İşlediği konular ise Çerkeslerin unutmayı tercih ettiği tehlikeli alanlar. Tüm gecikmiş milliyetçi toplumlarda olduğu gibi Çerkeslerde kendilerini fasulye gibi nimetten saymayı çok seviyor. Bunda toplumun genelinin sorumluluğu olmasa da sözüm ona aydınların payı oldukça büyük. Çerkesler iyidir, hoştur, moderndir, eğitimlidir, kısaca elittir onların gözünde. Milliyetçi olmak biraz da bunu gerektirir aslında.
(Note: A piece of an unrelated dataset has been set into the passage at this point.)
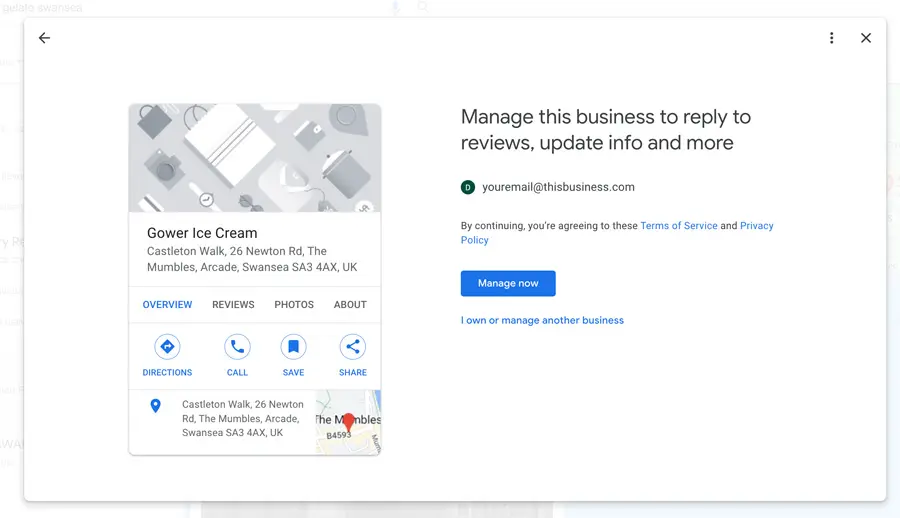
Task: Select the Photos tab
Action: [294, 305]
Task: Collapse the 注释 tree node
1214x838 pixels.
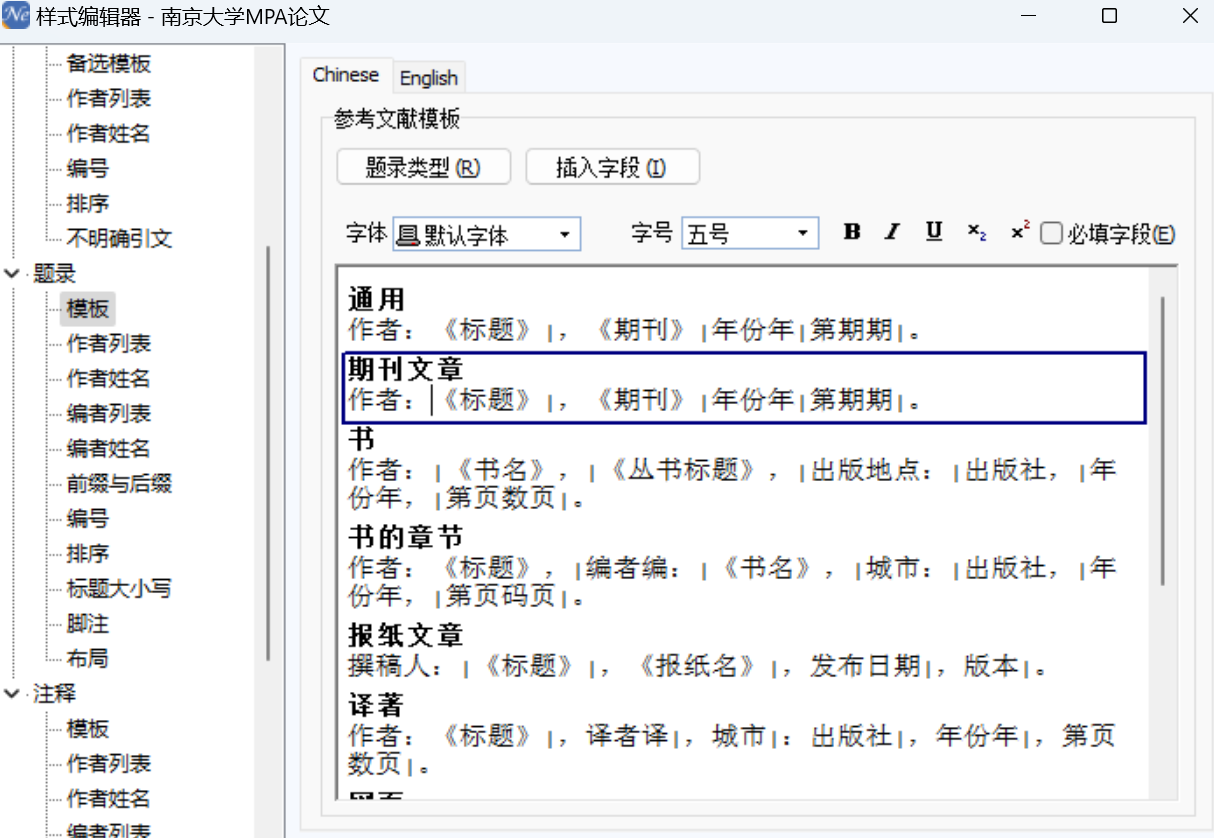Action: [x=12, y=693]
Kötüyü görmeyeceksin, iyi olanı göklere çıkartacaksın ki diğerlerinin gözüne giresin.

Toplumun hastalıklı alanlarına dokunduğunda her türlü eleştiri ve hakarete hazır olman gerekir. Bu bakımdan da Elbuz Bey'i terik etmek lazım. Büyük cesaret!

Yazdığı hikayeler genelde Çerkeslerin en sorunlu alanlarında gezdiriyor bizi. Ermeni Soykırımında Çerkeslerin payı, sadece Türkiye diasporasında değil bütün diaspora alanlarında devletin emir eri olmamız ve en sonunda da Kölelik. Eee bu kadar kılcal damarlara girerseniz milliyetçi Çerkeslerin hışmına da uğrarsınız haliyle.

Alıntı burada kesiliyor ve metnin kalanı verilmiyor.